Generation Z—those born from the mid-1990s to the early 2000s—is already the largest generation in most of the western world, having surpassed the Millennials in 2019. When combined with their younger Generation Alpha counterparts (those born after 2010), they represent nearly 30 percent of the U.S. population. They are matriculating into the consumer marketplace at a rate of several million per year, and by 2023 will be the largest generational cohort in the economy.
Gen Zers in the U.S. spend an estimated $143 billion a year, which does not include the money spent on them by their parents, or the indirect spending influence they have on overall household spending (more than $600 billion). To put that into perspective, that's roughly equivalent to Amazon's 2018 product sales or just under the GDP of Nevada. And while Baby Boomers currently outspend Gen Z and Millennials, that won't last forever. According to a recent report by VISA, Gen Z will surpass Baby Boomer spending by 2025.
Digital is king
Gen Zers have never known a life without the Internet. Figuring out where to reach them and how to sway their purchasing decisions presents an inflected challenge.
While Gen Z literally have the world at their fingertips, they still prefer shopping at brick and mortar stores. Much like the three generations before them, this habit is born from the desire to spend time with their friends. In a recent survey from Comscore, nearly 50 percent of 18-24-year-olds said that shopping with friends was their main reason for going to stores. That said, they don't necessarily buy there. In the same survey, nearly 65 percent of females 14-18 said that they had purchased clothing from Amazon in the previous six months. The number one reason for this was free and fast shipping.
What’s more, nearly two-thirds of 18-20-year-olds said they would pay more than $5 for one-hour shipping of goods and more than half said they would switch companies if shipping were offered faster.
So, where are they?
The Internet; specifically, social media platforms.
Almost half of Gen Z in a recent Pew Research poll said that they are online “almost constantly,” and more than half said they are online 10 or more hours per day. In a 2018 study, more than 90 percent of Gen Zers age 16-21 reported having access to a smartphone. That’s a 22-percentage-point increase over the 73 percent of teens who stated this in 2014-15. Over a quarter of Gen Zers use their smartphones more than 10 hours a day and nearly a third say that they feel uncomfortable if they are without their phones for more than 30 minutes.
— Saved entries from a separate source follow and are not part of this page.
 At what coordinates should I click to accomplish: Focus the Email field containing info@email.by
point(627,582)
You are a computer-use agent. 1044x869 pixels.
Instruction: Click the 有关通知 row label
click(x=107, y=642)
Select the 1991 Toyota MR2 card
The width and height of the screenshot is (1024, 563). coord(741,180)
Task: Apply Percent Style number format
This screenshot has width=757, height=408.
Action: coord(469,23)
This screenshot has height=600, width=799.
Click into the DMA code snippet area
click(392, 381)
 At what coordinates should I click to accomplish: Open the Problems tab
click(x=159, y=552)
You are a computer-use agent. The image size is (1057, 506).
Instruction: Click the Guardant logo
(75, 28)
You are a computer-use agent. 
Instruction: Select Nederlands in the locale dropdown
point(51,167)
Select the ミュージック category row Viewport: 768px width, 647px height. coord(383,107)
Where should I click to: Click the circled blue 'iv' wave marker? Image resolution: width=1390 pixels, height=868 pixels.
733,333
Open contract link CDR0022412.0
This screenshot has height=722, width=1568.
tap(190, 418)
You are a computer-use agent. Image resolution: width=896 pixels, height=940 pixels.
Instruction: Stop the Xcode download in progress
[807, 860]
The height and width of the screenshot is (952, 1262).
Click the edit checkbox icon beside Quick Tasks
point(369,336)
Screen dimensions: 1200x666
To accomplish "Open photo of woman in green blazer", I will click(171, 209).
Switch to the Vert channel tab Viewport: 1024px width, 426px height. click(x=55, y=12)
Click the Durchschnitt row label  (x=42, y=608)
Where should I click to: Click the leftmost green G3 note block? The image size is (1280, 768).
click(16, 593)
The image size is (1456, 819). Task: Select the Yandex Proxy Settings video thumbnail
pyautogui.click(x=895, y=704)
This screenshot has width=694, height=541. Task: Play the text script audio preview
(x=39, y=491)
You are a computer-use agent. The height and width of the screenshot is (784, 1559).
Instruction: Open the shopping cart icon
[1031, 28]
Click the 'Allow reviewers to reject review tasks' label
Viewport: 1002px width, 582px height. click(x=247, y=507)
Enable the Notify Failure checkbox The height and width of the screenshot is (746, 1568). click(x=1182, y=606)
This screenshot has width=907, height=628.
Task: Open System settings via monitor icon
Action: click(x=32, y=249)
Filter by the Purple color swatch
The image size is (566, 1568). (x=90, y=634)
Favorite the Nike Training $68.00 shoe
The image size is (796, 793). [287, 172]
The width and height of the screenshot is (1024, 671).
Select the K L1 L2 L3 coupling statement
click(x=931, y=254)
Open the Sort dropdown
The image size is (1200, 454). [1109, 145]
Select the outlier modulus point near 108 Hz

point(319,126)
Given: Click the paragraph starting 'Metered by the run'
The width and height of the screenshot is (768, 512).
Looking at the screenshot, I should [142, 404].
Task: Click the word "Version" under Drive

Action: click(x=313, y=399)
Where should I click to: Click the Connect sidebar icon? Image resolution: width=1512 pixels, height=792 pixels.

However, while Gen Z consumers are more than two times more likely to shop than Millennials and nearly a third like to receive communications from brands more than once per week, their preferred platform for interacting with brands is Instagram by almost half. A recent eMarketer survey predicts that nearly 50 percent of U.S. 12-17-year-olds will be on the platform by the end of 2019. However, in self-reporting, 51 percent of 13-17-year-olds report that they use Snapchat more than Instagram.
YouTube is a major factor that covers both Millennials and Gen Z with 95 percent of people under the age of 34 accessing the site for at least six hours per month. Among 13- to 17-year-olds, 89 percent of males and 81 percent of females were YouTube viewers.
Still, the best place to reach them may not online. A recent eMarketer study reports that four in 10 of them felt overwhelmed by the amount of notifications they receive. They are also twice as likely as their Millennial counterparts to have installed ad-blocking software. This illustrates their love-hate relationship with advertising, with less than 25 percent having a positive perception of four major ad categories (online search, online display, desktop video and mobile video). Still, more than three-quarters were willing to engage with ads that are targeted properly.
Now is the time
In spite of all the conflicting information, Gen Z’s behaviors are somewhat stable (while very different than what we are used to) and still young enough to not have strong brand preferences. Retailers and brands would be wise to dedicate time and resources to build brand-awareness and loyalty. Now is the time to act before this generation reaches the stage of dominant buying power.